The essay “Fetal Pain?” is now available online at www.iasp-pain.org.

“The available scientific evidence makes it possible, even probable, that fetal pain perception occurs well before late gestation,” Anand wrote in his essay summarizing the evidence concerning fetal pain and discussing future research in the field. “Our current understanding of development provides the anatomical structures, the physiological mechanisms and the functional evidence for pain perception developing in the second trimester, certainly not in the first trimester, but well before the third trimester of human gestation.”

Anand said pain perception is not controlled by a hard-wired system that passively transmits pain messages to a certain part of the brain until it is perceived. Rather, he said, the signaling of pain in prenatal development is dependent on the type of stimuli causing the pain, for example intrauterine invasive procedures or fetal surgery.

Pain perception also cannot be assumed to employ the same neural structures in fetuses as in adults, he said. “Clinical and animal research shows that the fetus is not a ‘little adult,’ that the structures used for pain processing in early development are unique and different from those in adults, and that many of these fetal structures and mechanisms are not maintained beyond specific periods of early development,” Anand wrote.
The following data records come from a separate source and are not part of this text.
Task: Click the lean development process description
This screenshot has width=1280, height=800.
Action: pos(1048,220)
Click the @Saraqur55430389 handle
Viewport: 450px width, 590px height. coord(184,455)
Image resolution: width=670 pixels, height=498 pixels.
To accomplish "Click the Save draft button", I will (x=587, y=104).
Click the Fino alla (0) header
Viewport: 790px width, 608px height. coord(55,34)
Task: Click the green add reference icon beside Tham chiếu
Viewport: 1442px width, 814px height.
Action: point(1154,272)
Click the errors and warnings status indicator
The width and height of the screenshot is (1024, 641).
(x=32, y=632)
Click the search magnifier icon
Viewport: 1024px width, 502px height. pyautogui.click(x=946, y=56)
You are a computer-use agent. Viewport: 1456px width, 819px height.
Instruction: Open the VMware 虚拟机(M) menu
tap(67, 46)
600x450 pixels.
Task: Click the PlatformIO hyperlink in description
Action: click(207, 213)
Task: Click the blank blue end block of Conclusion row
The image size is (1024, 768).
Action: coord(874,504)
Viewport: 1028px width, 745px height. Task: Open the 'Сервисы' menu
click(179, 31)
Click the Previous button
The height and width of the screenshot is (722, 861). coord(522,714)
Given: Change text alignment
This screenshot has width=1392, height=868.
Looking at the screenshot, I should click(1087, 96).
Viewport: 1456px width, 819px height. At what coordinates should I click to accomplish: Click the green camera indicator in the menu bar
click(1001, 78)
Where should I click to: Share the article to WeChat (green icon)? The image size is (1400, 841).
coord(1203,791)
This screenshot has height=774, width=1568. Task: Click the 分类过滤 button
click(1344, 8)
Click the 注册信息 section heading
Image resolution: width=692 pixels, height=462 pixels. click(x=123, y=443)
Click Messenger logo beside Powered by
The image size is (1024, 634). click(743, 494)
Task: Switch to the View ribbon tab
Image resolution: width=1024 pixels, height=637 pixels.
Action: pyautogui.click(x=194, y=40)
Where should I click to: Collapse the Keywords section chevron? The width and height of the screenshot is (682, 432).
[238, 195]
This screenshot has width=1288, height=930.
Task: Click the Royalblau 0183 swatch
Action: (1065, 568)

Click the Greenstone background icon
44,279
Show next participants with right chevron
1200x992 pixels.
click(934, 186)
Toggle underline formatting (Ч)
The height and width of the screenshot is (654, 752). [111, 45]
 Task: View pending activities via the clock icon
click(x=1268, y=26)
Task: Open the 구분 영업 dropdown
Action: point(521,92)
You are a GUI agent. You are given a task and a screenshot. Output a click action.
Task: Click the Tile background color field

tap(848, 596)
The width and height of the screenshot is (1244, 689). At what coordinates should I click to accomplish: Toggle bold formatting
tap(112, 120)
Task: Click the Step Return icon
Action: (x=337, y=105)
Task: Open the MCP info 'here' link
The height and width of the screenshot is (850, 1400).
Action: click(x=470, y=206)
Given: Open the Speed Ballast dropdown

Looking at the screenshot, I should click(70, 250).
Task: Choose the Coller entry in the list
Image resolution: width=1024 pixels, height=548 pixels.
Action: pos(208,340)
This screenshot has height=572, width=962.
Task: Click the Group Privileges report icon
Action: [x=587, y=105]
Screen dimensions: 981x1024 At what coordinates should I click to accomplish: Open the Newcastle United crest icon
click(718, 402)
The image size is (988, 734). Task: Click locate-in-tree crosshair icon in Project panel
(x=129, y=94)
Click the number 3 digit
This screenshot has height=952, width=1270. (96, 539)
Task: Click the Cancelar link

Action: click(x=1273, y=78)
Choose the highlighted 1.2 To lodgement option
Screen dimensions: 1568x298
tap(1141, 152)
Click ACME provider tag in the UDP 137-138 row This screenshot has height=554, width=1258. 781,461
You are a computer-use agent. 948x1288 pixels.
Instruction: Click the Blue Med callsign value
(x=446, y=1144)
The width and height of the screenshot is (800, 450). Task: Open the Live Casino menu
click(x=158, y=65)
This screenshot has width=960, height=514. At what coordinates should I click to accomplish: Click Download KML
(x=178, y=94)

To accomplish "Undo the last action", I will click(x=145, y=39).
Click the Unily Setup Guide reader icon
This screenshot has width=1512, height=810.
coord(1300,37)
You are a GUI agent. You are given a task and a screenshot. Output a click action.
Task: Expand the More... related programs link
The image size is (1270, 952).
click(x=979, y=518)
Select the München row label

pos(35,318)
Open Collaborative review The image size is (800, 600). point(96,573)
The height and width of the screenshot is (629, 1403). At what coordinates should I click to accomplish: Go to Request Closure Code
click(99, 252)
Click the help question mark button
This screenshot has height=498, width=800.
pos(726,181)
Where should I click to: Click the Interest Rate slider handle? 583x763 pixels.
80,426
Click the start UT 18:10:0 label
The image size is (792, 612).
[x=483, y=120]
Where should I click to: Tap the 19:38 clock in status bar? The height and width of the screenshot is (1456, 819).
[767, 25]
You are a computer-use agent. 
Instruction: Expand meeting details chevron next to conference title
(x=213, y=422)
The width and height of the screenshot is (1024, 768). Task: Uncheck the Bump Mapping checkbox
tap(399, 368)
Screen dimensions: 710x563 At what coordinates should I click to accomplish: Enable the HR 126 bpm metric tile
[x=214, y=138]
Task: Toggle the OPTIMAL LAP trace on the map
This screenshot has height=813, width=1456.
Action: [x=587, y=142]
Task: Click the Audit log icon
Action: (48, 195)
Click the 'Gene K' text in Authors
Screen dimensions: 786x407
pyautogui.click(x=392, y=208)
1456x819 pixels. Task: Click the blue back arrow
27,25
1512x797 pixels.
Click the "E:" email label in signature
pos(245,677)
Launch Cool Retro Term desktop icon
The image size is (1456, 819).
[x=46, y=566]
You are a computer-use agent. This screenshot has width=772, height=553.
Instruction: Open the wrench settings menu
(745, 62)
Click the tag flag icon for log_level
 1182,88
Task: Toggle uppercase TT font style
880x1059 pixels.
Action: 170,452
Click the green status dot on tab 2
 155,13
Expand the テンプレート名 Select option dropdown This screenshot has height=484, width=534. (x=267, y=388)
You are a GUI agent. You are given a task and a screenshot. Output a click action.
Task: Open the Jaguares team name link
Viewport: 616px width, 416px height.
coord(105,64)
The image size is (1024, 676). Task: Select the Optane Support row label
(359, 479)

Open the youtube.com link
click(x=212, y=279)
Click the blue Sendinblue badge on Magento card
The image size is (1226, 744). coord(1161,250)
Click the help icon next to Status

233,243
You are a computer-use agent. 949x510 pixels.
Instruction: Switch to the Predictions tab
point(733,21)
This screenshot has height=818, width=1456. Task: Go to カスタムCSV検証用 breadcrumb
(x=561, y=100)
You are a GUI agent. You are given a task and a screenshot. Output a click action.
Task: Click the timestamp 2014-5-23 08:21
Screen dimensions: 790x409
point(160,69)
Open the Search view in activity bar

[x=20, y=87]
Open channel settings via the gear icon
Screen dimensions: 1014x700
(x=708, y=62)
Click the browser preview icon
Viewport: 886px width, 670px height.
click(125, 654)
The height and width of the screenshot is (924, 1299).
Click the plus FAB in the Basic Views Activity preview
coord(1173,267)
Until now, the prevailing theory was that premature babies react to pain through reflex, but do not actually perceive pain beyond their nerve fibers or spinal cord, and certainly not in the highest sensory center of the brain. Using near infrared spectroscopy, Anand and colleagues studied pain responses in the brains of two-day-old premature babies, correlated with changes in heart rate, blood pressure, and blood oxygen saturations through touch and pain stimuli.

“Pain activates cortical areas in the preterm newborn brain,” the article documenting research by Anand into pain perception in premature babies, was published in the May 2006 issue of Pain, the official journal of the IASP.

UAMS is the state’s only comprehensive academic health center, with five colleges, a graduate school, a medical center, five centers of excellence and a statewide network of regional centers. UAMS has about 2,320 students and 690 medical residents. It is the state’s largest public employer with more than 9,300 employees, including nearly 1,000 physicians who provide medical care to patients at UAMS, Arkansas Children’s Hospital and the VA Medical Center. UAMS and its affiliates have an economic impact in Arkansas of $4.4 billion a year. For more information, visit uams.edu.

Arkansas Children’s Hospital (ACH) is the comprehensive clinical, research and teaching affiliate of the College of Medicine at the University of Arkansas for Medical Sciences. UAMS pediatric faculty physicians and surgeons are on staff at Arkansas Children’s Hospital. Research is a major component of the missions of UAMS and ACH. ACHRI was created to provide a research environment on the ACH campus to meet the research needs of UAMS faculty.